Probability Ranking Principle
The fundamental goal of relevance ranking is often expressed in terms of the Probability Ranking Principle:
If an IR system's response to each query is a ranking of the documents
in the collection in order of decreasing probability of relevance, then
the overall effectiveness of the system to its users will be maximized.
- This serves as a guiding principle that underlies much research, but nevertheless overlooks such things as the size and scope of the document.
- The specificity of the document measures the degree to which its contents are focused on the information need. For example, the document might satisfy the need but also contain lots of other garbage.
- The exhaustivity of the document reflects the degree to which it covers the information related to the topic.
- The novelty of a document in a document list reflects how much new information the n-th search result gives to the user given the previous results.
Text Formats
- Human language data in electronic text format represents the raw material of IR.
- To build an IR system it is important to understand the different formats this text can come in.
- Example formats include: HTML, Word DOC, Word DOCX, XML, LATeX, RTF, PDF, RSS, etc.
- HTML and XML are perhaps the most important of these for writing a search engine.
- This is because unlike plain text, these formats allow us to explicitly use links to represent relationships
between documents and parts of documents.
Example HTML page
<html>
<head><title>A Line of Hamlet</title></head>
<body>
<h1>Hamlet being serious</h1>
<p>To be, or not to be,--that is the question:--</p>
<p><a
href="http://www.gutenberg.org/cache/epub/1524/pg1524.html"
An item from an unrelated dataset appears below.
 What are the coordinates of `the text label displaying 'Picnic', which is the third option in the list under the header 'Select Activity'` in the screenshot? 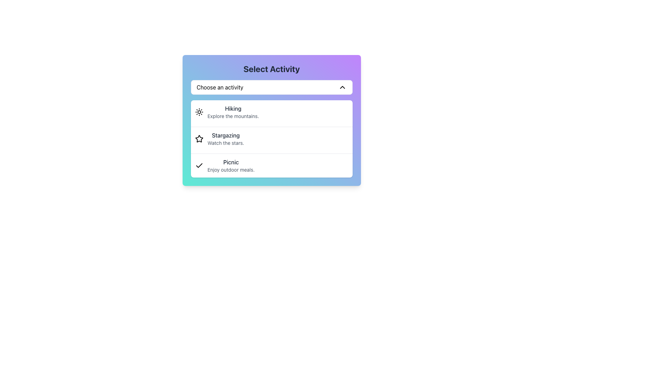 It's located at (231, 162).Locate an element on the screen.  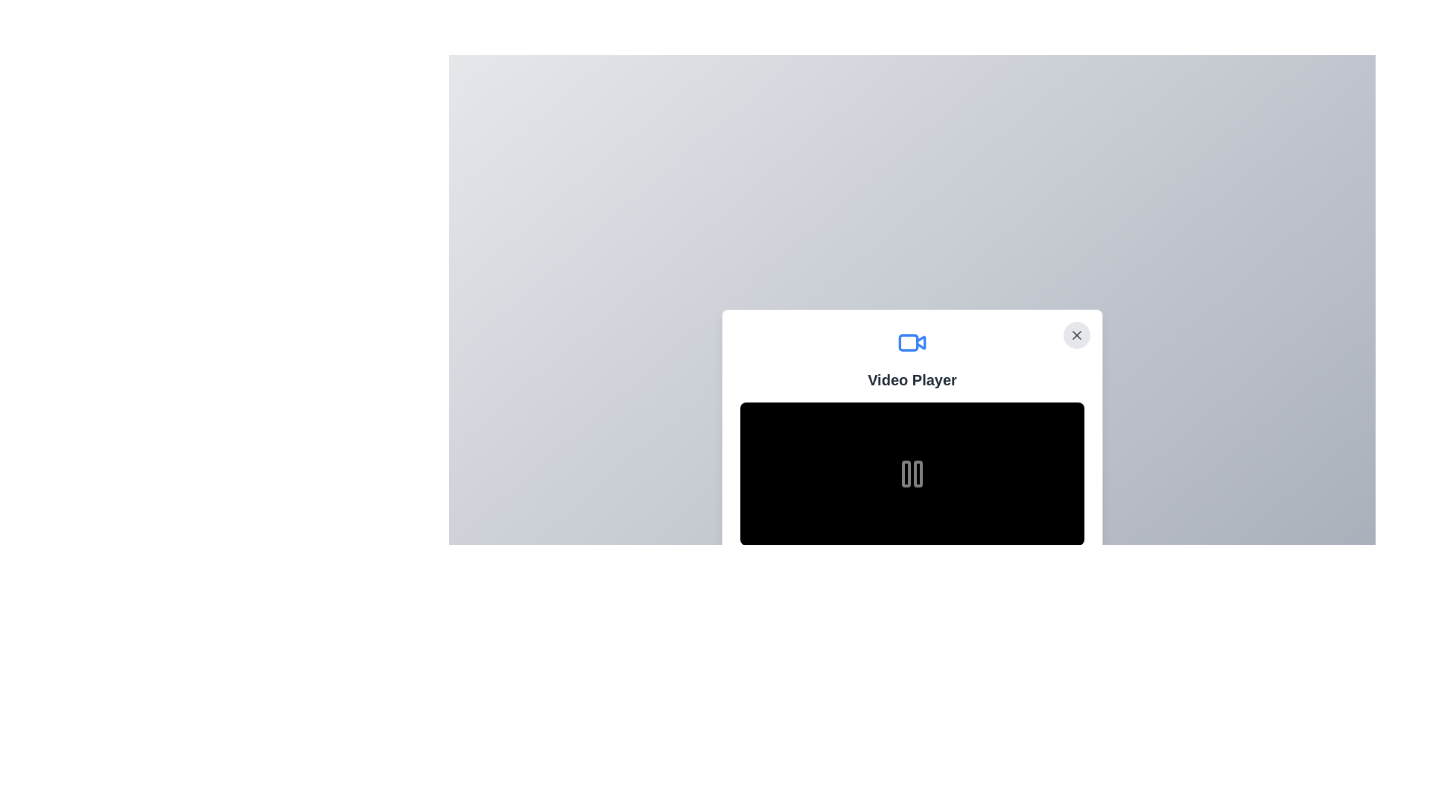
the 'X' shaped close button, which is styled with a thin, rounded stroke and located in the top-right corner of the dialog box, to trigger a visual feedback effect is located at coordinates (1077, 335).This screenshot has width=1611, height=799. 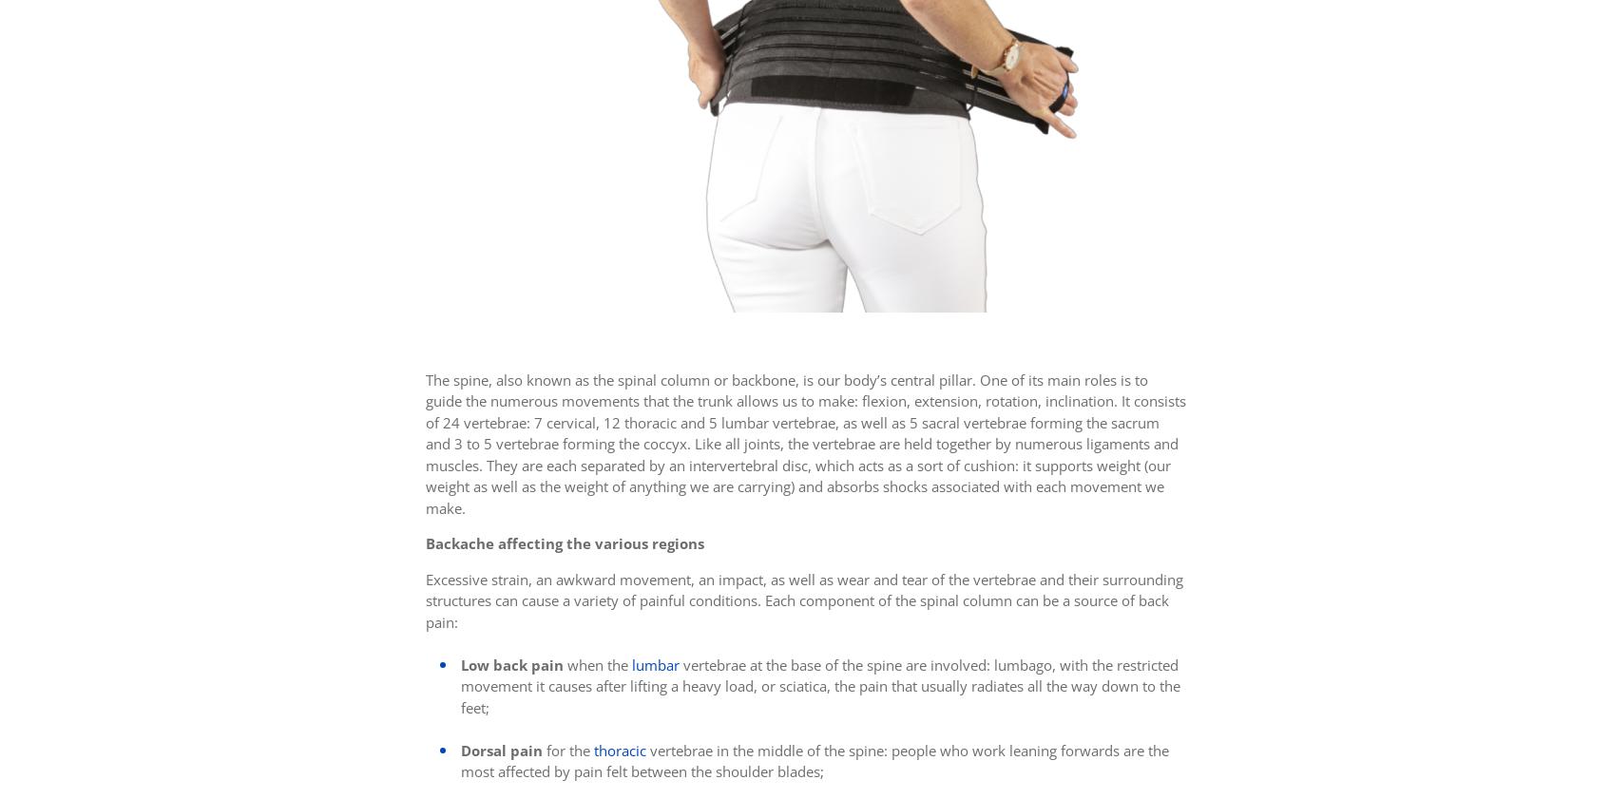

>Full text of hamlet</a></p>
</body>
</html>
Term Distributions
Rank Frequency Token
1 107,833 <LINE>
2 107,833 </LINE>
3 31,081 <SPEAKER>
4 31,081 </SPEAKER>
5 31,028 <SPEECH>
6 31,028 </SPEECH>
7 28,317 the
8 26,022 and
9 22,639 i
10 19,898 to
- The above represents a term-frequency table for the 10 most common terms in an XML collection
of Shakespeare's plays.
- As you can see 'the' is the most common word, followed by other pronouns, conjunctions, prepositions, etc.
- 8,336 terms, of these 22,943 words and 43 tags in this collection, occur only once. For example, zwaggered occurs once.
- The relative frequency of tags is hard to predict, but for English words -- this is true of other languages as well --
there is a predictible relationship between the frequency of a term and its rank called Zipf's Law.
- It says that the frequency of the `i`th most common term, `F_i`, will be proportional to `1/i^{alpha}` for some constant `alpha`. (For English, `alpha` is usually close to 1.)
- Knowing this law allows us to figure out things like the most important terms in a query. It also can be used to develop a model for the relevance of a term to a document.